Im guessing the first argument is what is messing it up. I think bind requires arguments to be copyable, and references aren't really, it is probably creating a copy and passing the reference to that, which is why nothing is changing. Try:

boost::bind( &Quicksort, boost::ref(Array), Left, pivotNewIndex - 1 )();
boost::bind( &Quicksort, boost::ref(Array), pivotNewIndex + 1, Right )();

It would help to know what fVec is and why you aren't passing a pointer to the array of whatever you are sorting.

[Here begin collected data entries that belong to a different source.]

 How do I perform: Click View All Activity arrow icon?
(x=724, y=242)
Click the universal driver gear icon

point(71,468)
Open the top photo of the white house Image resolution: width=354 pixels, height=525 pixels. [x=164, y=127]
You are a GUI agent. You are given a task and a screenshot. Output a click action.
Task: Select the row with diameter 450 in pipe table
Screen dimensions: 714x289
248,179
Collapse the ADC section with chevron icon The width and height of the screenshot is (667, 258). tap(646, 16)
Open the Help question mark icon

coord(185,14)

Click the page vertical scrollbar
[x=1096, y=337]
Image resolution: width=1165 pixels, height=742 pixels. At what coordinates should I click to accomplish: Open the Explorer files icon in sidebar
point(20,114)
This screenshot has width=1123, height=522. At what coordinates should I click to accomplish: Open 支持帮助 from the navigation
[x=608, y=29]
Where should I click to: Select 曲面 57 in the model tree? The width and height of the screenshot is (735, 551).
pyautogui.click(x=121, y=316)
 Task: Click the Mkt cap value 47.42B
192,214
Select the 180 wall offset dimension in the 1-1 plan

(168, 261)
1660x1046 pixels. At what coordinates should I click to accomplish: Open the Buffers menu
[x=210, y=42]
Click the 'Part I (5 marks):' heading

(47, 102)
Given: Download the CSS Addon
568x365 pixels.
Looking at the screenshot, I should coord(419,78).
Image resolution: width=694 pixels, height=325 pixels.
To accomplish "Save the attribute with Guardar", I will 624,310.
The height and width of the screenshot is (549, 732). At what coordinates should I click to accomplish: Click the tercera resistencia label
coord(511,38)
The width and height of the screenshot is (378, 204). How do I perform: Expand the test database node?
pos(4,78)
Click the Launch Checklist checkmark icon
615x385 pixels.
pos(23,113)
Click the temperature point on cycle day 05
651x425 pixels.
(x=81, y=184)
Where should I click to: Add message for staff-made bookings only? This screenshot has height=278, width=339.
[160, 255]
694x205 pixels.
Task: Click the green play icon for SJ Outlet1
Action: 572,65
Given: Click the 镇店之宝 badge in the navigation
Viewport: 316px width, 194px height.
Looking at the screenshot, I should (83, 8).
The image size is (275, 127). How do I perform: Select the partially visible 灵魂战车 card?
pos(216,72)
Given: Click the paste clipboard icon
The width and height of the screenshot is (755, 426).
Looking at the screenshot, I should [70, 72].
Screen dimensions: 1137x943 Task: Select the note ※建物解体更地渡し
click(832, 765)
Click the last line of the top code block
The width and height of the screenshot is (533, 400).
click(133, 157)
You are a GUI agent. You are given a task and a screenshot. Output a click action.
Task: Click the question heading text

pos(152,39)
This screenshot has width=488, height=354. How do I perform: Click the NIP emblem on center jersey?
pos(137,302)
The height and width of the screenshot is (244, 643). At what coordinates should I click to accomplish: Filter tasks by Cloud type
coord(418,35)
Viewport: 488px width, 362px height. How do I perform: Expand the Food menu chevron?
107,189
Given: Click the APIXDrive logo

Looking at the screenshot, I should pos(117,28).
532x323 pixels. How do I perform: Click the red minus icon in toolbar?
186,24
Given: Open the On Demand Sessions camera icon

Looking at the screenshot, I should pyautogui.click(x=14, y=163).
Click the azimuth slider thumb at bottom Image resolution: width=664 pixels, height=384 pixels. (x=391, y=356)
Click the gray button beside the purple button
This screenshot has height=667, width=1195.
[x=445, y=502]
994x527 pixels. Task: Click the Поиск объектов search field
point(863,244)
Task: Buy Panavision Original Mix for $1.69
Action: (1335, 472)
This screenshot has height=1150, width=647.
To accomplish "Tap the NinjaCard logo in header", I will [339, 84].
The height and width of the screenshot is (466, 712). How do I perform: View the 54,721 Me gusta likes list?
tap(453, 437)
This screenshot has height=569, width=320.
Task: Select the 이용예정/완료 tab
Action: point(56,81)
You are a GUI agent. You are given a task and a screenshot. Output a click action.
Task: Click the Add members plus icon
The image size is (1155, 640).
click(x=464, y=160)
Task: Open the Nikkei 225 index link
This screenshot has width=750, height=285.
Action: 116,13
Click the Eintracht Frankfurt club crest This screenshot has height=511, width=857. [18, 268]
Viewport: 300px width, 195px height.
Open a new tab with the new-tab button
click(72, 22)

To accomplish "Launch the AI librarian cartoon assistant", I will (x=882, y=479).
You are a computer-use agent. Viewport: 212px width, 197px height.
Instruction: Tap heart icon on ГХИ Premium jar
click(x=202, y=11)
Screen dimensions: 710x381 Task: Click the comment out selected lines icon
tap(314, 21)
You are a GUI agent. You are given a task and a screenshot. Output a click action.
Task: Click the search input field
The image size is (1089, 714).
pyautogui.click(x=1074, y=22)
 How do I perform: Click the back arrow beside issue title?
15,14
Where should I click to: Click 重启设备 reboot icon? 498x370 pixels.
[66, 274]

Also note that this method of threading is likely to not give very much speedup because as you get to very small sorts the overhead of starting and scheduling a new thread is much larger than the benefit (plus you will be creating massive numbers of threads which is bad). What you really want is a threadpool that operates on some optimum size chunk or larger and has a fixed number of threads. When sizes smaller than the limit are reached, it does everything serially (and for smaller still you would obviously want to change from quicksort to insertion sort).

Also note that the order you are joining leads to serial execution anyways... you want to join both threads after you start both threads.